YOUR TASK:
Could you set down exactly the lines in the records below between the line holding "Enable the 未処理" and the line holding "The height and width of the screenshot is (900, 967).", inclusive?

════

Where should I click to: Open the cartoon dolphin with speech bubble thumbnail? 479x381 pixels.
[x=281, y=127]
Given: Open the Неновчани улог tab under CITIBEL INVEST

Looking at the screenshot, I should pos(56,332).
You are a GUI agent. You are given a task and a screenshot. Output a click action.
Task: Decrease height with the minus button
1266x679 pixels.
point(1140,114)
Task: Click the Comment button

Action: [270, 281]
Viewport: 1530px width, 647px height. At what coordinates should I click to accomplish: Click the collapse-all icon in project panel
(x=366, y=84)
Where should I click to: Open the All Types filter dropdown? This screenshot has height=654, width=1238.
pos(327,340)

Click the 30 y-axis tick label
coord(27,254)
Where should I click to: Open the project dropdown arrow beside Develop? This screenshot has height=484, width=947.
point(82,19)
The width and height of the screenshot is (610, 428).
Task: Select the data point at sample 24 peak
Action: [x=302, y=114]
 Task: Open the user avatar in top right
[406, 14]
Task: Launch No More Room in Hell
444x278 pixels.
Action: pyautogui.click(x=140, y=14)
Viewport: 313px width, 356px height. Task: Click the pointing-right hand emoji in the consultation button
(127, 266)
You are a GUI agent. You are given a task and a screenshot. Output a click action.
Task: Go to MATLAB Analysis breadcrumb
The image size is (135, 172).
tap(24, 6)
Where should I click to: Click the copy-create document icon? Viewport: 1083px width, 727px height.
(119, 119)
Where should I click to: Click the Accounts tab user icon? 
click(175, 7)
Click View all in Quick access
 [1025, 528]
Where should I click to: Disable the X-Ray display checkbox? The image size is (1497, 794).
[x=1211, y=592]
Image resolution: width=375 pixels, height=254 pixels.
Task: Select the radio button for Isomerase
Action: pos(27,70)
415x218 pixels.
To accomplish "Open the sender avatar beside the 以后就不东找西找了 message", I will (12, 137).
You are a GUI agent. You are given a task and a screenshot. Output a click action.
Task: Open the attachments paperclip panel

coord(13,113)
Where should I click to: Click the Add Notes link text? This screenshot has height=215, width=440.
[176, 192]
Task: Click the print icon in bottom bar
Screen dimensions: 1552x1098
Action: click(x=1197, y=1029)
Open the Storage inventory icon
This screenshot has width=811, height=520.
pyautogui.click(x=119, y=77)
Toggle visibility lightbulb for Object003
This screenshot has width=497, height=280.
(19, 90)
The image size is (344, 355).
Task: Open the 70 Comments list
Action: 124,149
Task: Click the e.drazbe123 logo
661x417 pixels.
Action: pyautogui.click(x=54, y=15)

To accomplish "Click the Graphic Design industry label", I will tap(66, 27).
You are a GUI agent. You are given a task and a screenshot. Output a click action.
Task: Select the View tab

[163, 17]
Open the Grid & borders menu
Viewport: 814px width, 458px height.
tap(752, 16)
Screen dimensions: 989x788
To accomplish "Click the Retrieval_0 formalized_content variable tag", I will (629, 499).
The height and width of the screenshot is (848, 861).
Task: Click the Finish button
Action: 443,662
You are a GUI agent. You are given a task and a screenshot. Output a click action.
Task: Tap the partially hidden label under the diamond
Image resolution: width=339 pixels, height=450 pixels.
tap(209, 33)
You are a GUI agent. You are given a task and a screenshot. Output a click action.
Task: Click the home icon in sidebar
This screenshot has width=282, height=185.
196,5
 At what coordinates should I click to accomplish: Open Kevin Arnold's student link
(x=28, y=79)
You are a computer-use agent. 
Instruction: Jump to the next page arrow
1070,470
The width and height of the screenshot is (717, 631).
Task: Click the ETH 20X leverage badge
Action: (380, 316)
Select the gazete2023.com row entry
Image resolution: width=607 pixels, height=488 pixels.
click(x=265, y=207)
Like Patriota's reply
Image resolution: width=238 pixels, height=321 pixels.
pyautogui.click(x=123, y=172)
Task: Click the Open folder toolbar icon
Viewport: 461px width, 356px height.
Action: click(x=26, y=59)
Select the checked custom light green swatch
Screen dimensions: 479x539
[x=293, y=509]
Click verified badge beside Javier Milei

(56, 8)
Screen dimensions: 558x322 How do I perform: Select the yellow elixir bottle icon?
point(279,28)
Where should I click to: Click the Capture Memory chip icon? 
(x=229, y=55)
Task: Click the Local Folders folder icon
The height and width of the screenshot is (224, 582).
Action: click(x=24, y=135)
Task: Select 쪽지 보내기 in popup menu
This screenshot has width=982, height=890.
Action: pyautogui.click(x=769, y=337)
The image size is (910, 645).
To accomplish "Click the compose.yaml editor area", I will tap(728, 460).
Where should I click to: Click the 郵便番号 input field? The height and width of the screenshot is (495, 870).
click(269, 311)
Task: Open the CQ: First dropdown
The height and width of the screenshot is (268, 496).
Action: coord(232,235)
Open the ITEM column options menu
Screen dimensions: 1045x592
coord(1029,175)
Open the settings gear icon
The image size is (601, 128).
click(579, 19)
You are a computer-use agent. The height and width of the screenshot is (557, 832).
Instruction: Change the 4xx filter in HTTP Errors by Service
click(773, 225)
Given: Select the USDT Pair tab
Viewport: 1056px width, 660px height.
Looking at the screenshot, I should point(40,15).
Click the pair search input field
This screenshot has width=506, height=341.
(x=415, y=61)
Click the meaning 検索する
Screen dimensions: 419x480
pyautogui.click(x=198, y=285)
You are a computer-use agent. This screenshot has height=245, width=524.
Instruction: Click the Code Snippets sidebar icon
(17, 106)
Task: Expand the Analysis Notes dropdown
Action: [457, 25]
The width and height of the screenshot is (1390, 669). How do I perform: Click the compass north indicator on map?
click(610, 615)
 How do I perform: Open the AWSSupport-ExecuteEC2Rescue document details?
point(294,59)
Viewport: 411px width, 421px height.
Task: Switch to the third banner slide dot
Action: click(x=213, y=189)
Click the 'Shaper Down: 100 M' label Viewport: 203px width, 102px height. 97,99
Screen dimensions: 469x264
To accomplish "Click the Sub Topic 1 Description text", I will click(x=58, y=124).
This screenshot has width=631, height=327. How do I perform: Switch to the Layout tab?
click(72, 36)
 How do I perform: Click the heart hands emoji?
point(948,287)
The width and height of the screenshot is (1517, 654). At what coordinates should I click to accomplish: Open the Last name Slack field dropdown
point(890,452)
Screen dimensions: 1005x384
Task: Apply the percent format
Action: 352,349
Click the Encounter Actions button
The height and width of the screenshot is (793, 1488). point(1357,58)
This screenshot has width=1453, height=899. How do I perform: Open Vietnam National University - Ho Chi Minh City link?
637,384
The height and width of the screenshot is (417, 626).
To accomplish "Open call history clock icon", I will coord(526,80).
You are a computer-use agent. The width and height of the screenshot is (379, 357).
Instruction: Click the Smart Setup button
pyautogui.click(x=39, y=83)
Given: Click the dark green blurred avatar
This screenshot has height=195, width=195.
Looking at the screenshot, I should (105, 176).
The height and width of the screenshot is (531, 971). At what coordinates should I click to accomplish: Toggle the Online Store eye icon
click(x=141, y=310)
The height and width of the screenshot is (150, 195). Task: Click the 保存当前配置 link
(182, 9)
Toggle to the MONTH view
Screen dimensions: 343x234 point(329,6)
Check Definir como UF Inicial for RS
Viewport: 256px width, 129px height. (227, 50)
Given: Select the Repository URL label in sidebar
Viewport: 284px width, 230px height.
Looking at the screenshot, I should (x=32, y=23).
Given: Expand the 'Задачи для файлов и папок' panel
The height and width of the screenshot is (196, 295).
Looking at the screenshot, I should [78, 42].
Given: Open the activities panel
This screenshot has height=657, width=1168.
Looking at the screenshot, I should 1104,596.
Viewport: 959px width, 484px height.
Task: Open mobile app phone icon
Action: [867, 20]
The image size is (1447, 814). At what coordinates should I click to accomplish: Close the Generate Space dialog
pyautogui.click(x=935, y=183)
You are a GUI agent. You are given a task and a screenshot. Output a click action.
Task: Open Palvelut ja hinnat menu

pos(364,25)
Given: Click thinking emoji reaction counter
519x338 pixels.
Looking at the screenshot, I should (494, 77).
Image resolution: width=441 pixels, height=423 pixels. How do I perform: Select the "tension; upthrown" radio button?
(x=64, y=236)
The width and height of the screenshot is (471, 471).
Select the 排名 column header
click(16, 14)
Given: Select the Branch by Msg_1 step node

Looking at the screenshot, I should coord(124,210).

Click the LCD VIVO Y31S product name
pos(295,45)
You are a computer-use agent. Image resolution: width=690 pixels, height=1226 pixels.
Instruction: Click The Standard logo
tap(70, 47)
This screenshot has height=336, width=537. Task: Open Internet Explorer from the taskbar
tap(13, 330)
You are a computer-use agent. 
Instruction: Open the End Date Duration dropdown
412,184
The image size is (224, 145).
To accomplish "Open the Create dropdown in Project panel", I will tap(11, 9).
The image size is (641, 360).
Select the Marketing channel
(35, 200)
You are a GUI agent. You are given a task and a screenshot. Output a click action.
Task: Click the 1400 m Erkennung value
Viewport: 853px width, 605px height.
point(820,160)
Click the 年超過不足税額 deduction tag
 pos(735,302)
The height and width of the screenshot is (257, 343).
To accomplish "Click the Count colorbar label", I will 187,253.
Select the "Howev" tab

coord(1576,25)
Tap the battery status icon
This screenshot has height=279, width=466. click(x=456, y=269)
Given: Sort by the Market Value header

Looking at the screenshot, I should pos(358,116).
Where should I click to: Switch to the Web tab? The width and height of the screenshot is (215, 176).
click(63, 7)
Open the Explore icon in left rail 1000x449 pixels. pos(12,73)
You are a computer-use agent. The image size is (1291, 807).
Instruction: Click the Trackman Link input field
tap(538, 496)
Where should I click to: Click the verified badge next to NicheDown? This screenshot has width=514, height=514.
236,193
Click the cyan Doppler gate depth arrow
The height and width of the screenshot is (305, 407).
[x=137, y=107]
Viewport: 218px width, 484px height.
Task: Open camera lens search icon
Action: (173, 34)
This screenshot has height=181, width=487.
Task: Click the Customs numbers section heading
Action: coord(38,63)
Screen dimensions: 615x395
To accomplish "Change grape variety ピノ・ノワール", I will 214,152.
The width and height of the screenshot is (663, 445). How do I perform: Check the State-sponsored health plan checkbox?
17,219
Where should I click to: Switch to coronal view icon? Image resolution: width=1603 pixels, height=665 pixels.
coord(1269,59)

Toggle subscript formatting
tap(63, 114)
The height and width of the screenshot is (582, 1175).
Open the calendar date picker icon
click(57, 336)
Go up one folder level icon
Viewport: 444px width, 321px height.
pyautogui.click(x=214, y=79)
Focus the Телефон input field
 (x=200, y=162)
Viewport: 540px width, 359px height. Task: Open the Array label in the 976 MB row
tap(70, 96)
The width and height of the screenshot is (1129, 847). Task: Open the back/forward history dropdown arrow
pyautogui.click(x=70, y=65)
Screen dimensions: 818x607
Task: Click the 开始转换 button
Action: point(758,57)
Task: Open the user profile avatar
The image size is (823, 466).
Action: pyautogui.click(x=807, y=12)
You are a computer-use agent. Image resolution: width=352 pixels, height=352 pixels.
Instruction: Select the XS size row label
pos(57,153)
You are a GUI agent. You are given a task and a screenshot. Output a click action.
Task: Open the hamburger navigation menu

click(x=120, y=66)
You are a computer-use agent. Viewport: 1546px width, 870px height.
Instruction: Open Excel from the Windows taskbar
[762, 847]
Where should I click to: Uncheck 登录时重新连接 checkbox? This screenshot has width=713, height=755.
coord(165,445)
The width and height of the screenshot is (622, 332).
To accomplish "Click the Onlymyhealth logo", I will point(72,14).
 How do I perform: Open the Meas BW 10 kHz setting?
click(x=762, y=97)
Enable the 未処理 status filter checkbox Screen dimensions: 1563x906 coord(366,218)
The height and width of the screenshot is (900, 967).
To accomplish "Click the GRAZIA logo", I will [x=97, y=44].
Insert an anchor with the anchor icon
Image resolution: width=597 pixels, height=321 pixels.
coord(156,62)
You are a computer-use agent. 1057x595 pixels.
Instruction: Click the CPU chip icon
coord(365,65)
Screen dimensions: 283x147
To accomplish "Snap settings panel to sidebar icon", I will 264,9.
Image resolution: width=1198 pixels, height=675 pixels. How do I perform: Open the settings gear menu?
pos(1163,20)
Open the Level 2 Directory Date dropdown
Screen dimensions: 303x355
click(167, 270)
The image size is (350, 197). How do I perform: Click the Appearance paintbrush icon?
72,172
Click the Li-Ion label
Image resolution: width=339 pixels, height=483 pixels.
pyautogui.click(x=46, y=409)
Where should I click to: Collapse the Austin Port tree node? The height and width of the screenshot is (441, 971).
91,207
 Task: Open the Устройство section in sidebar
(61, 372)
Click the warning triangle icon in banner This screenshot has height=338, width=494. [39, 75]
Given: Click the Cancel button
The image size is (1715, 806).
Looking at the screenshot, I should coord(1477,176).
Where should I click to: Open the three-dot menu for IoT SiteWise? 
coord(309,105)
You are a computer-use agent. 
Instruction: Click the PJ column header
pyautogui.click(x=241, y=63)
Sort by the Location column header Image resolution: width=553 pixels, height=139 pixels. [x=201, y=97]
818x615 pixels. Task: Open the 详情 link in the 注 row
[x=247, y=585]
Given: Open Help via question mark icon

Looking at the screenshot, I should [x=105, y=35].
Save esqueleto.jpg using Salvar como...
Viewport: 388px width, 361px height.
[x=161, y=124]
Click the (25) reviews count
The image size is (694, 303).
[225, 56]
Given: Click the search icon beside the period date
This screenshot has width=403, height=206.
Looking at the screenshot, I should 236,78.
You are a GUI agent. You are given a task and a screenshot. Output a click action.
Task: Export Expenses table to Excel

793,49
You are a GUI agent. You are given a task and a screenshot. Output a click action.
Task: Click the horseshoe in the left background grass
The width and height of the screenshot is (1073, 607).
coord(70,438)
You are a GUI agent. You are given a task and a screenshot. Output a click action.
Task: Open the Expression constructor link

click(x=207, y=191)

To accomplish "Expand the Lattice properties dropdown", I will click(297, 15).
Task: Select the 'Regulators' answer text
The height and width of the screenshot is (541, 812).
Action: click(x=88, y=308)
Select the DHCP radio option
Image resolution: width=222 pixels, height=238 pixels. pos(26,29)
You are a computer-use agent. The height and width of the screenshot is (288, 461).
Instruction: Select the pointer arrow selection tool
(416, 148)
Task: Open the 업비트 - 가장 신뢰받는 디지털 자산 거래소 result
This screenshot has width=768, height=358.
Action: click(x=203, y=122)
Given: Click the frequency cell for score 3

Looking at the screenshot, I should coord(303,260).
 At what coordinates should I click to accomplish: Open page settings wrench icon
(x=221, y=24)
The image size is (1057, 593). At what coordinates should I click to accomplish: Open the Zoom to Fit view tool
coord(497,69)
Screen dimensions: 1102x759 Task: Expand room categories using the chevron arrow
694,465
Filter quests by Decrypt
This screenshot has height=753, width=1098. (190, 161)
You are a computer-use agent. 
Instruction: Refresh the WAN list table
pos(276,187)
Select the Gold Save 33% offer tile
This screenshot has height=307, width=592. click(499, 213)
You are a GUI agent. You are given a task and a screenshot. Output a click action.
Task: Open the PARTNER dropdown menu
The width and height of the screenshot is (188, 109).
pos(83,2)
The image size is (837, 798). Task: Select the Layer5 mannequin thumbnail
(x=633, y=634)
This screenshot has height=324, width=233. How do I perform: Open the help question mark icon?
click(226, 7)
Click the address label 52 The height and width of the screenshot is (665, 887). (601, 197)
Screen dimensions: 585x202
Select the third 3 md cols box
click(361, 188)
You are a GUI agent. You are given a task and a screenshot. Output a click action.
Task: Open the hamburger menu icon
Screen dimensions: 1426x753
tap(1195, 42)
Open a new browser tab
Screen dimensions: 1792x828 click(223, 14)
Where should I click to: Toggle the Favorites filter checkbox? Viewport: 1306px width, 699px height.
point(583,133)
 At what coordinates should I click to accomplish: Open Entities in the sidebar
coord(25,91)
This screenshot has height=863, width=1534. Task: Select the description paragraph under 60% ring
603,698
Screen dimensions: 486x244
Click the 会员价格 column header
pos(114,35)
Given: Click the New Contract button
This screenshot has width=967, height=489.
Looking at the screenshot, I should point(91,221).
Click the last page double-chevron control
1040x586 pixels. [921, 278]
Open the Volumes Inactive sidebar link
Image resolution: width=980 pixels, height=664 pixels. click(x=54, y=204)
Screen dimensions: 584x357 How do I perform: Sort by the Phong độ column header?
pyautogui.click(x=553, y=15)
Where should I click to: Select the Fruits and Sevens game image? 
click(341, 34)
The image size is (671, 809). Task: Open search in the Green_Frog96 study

════

EXERCISE RESULT:
Enable the 未処理 status filter checkbox Screen dimensions: 1563x906 coord(366,218)
The height and width of the screenshot is (900, 967).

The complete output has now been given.